I was told pretty much Monday that i had nothing else to do there at Mayo. That until i heard from the dr from Colorado there wasnt much to do. I was horrified again. Leaving with nothing pretty much. Early evening about 7pm Tuesday i was told that the dr from Colorado had contacted Dr Maddox and agreed to accept a lung biopsy from Mayo to be sent to him and and tested. So i was set up to have this done Thursday. 

I went in early that Thrusday and got the lung biopsy. The results made me sore to breath, hurt to cough and extremely tired and winded. But it was a major start. It was an answer. And a course of treatment IF all comes back they way think it will.

I did find out that with further and in-depth testing i do NOT have Lupus. I have nearly reversed my Celiacs. As long as i keep to my diet, the Celiacs will stay very calm. Its a lot to digest. Its a huge piece of humbly pie i can tell you that. But now we wait for answers. Now we wait……………

Medical Summary of MonicaDD

This is the summary I will be carrying to the Mayo Clinic in August.

Medical Summary of Monicadd. 

 September 2006 the month that started it all. I was home with my 2 children when I passed out twice. No rhyme or reason. During one of these times I lost control of my bladder and wet myself. My daughter called 911 and off I went to the hospital. I was placed in isolation for 7 days. Checking my heart and doing some blood work. Leaving me with no explanation at all. I was placed on a large dose of steroids at this time. 

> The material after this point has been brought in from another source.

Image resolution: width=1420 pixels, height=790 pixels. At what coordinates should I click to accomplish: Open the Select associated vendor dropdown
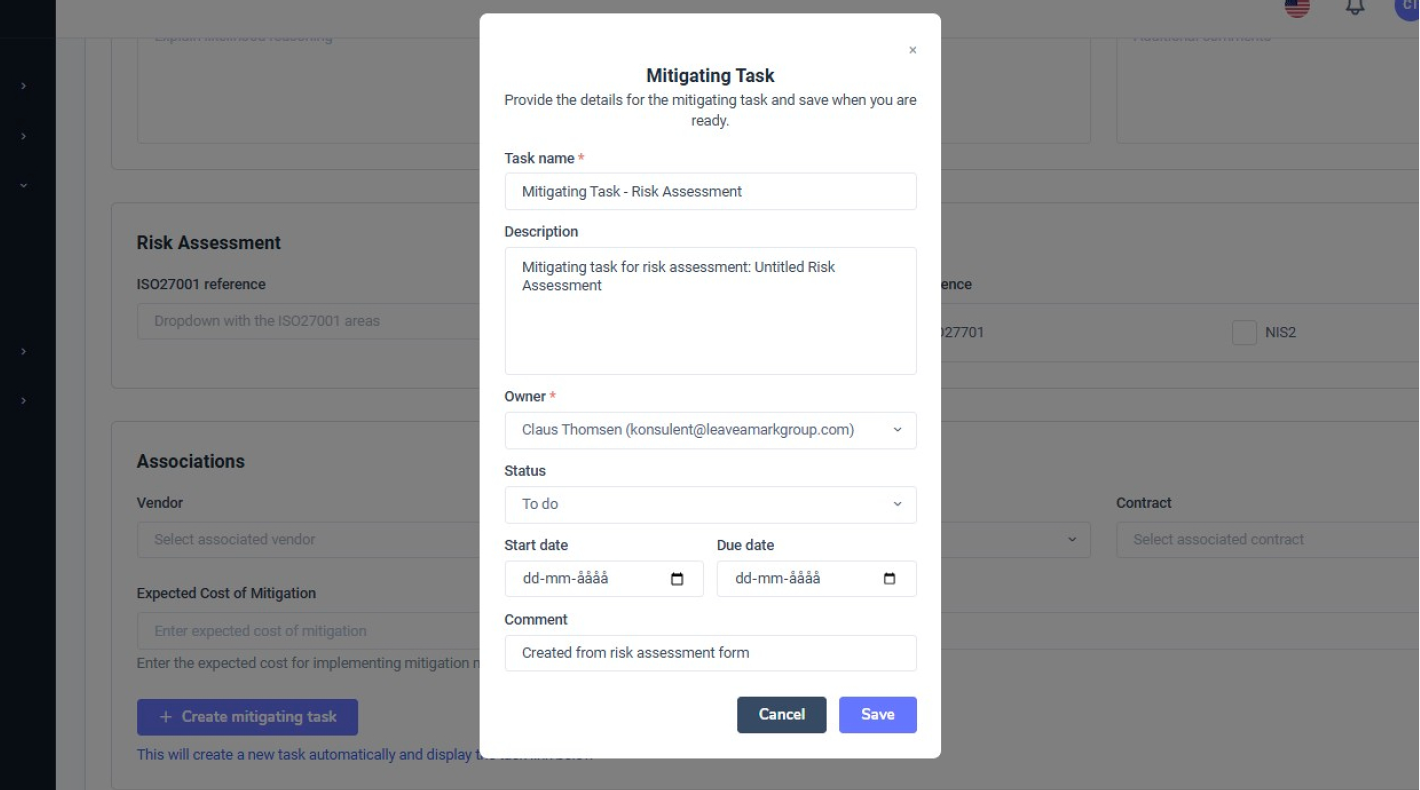300,539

Every time then after that they tried to take me off the steroids it seemed like my body would just freak out. I would do what they called rebounding. And right back on steroids I would go. 

I unexpectedly got pregnant the end of this month. I was sent to ENT. He took a look an said that I seriously needed a sinus surgery that I had a huge overgrowth of polyps in there. So I did. My nose was also reset. This was the beginning of Oct. 2006. 

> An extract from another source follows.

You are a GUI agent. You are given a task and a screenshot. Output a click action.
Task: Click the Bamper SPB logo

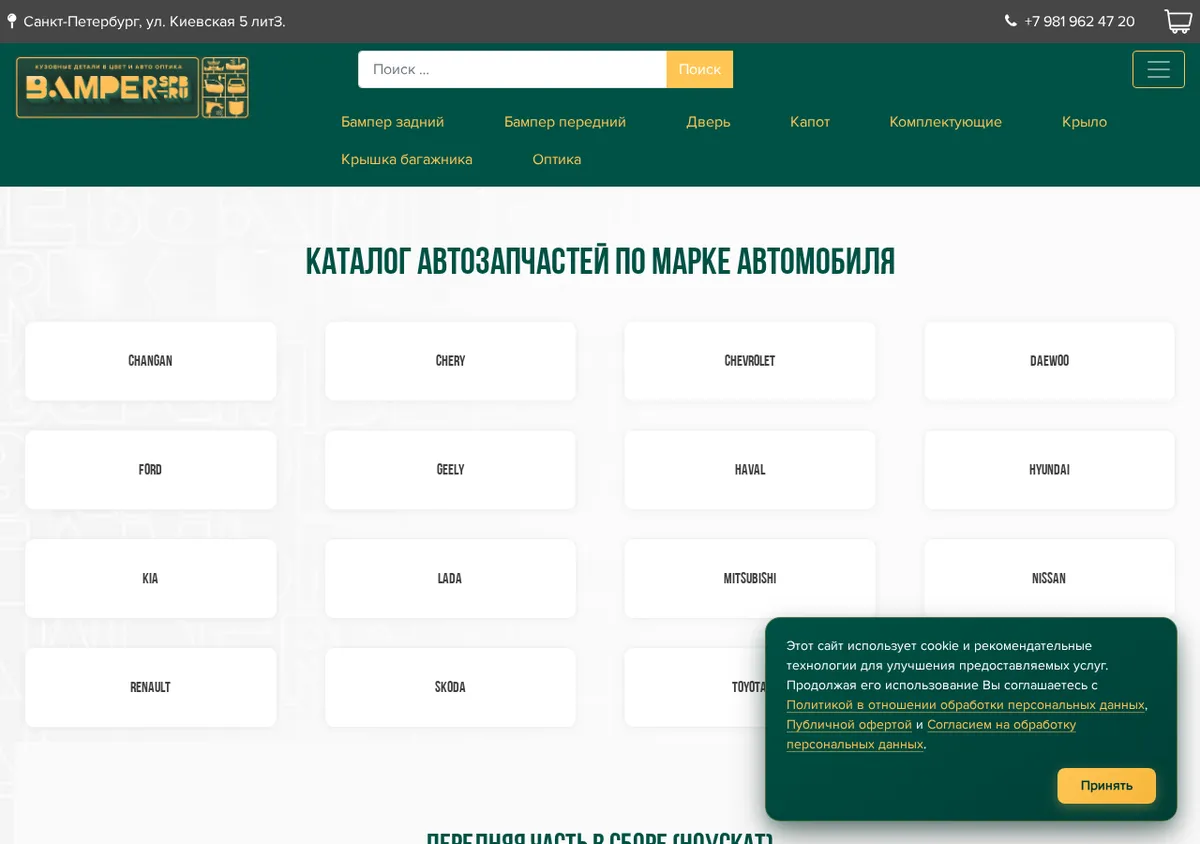132,88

The pregnancy was very hard from the beginning. I was at the ER almost weekly with what seemed like very weak lungs aka Asthma. Being given large doses of salumedrol , then sent home with more continued steroids. The meds were piling up. Lots of asthma meds and inhaled steroids and nebulizers. During the pregnancy I developed Gestional Diabetes, polyhydroamniosis. (to much fluid). I also developed PUPPPS very early on as well. The pregnancy was often predicted to end badly with either me of baby perishing. I was SICK. I had my son(healthily thankfully) in May 2007. Also during this pregnancy  I had my appendix removed. 

4mths out of pregnancy my gall bladder failed. I had that removed in Sept 2007. My health was very poor still and getting worse. But what was getting worse, I don’t know. I was on a constant dose of prednisone at this time. Weight was coming on strong. When all this started I weighed a mere 112lbs. Tubal ligation was done at 6 wks post partum as well. 

Nov 2007 I had what was called an angina episode. They deemed it to be from a bad combo of asthmatic medications. From this point on I had unexplained extreme tachycardia. With a resting pulse commonly around 150 on a normal basis. Often in the 200s when rushed to the ER. From this point on for a long time I was pretty much bedridden. To many issues for anyone to figure out. 

I will never remember all the tests and procedures and dates so I will now try list at least some of the studies and thing ive had done. There was a host of Gastro tests. From endoscope, colonoscopy, bariums (upper and lower), radioactive egg test, swallow test, ph test. There may be more, but I can not recall at this time. Conclusion to all these is a motility issue and IBS. 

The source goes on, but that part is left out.